Still, Martino insists that growth is at hand. "We have aggressive plans to grow the business, with our new sales team in place," he says. But that will be a challenge, at least in the short term. Broadspire posted an $1.8 million operating loss in the fourth quarter which was "primarily due to lower workers' compensation claim referrals as a result of weakening U.S. employment levels."
Most top workers' comp claims executives say that in the current market clients are reluctant to make a change in their TPA unless there is a really significant problem in the operations. Indeed, with the recent plant closings, corporate bankruptcies and the general economic decline, it will be a challenge just to maintain the business, no less expand it.
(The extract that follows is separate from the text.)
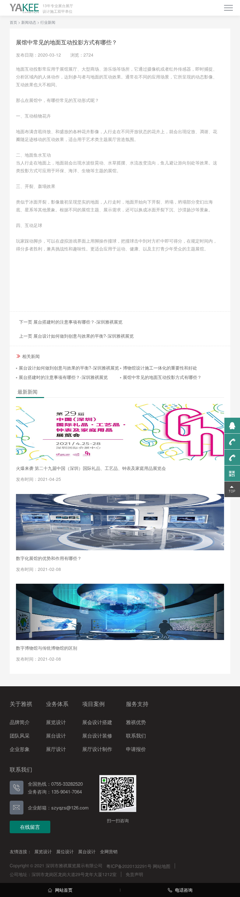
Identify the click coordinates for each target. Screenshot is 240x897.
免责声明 (134, 874)
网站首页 (63, 890)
Cost control is probably now the top priority at both TPAs and their clients.
Martino and Replogle argue that this gives Broadspire an advantage in the marketplace.
"We're a fully integrated operation," Replogle notes. Unlike many other TPAs, Broadspire owns and operates most of the services that it offers, like bill review, its core claims operations and, most importantly, its managed care and medical services. Martino and Replogle believe it's the managed care operations that give Broadspire a competitive advantage. Medical costs, for example, continue to rise dramatically even as claims frequency drops.
Crawford's most profitable business segment is its international operations, which Broadspire hopes to leverage with increasing global sales. "Even in countries with national healthcare, we are finding that many employers are now on the health and productivity bandwagon," Martino says. "And, although there are national health services, the medical community is not oriented towards such issues as return-to-work."
He thinks that kind of positioning can give Broadspire an edge. This global direction also offers opportunity in the United States. "What happens if a foreign national employee is injured on the job here?" Martino asks. "They might want to return home, but if it's a serious medical condition, the question becomes whether they can receive proper care there." Crawford's medical services in those countries can provide the kind of help needed in these situations.
Both Replogle and Martino explain that medical issues are often the overriding problem. "Half of all catastrophic claims begin with a medical problem that isn't initially seen as a big problem. We have a decision-support software tool that helps us sort through the interview process to identify the particular cases that have the potential to develop into a catastrophic medical situation. It's a combination of both qualitative and quantitative analysis," Martino says.
Although gaining new customers is challenging ? basically that means you must take customers away from a competitor ? Broadspire is also looking at acquisition opportunities, another growth option. "The market has been consolidating for years," Martino says. "It's going to be difficult for the smaller players to become big players. Says Replogle, "Some of the smaller players have real cost advantages in the marketplace. But if they have a client base that is not too far afield from us, that could be a good opportunity for us to come in and overlay our model on theirs."
The combination with Crawford, now more than a year old, looks to be working out. "Crawford is the big player in the business and that's an advantage," Replogle adds. "The company posted more than $1 billion in revenue last year. We're excited about the opportunities that we will have."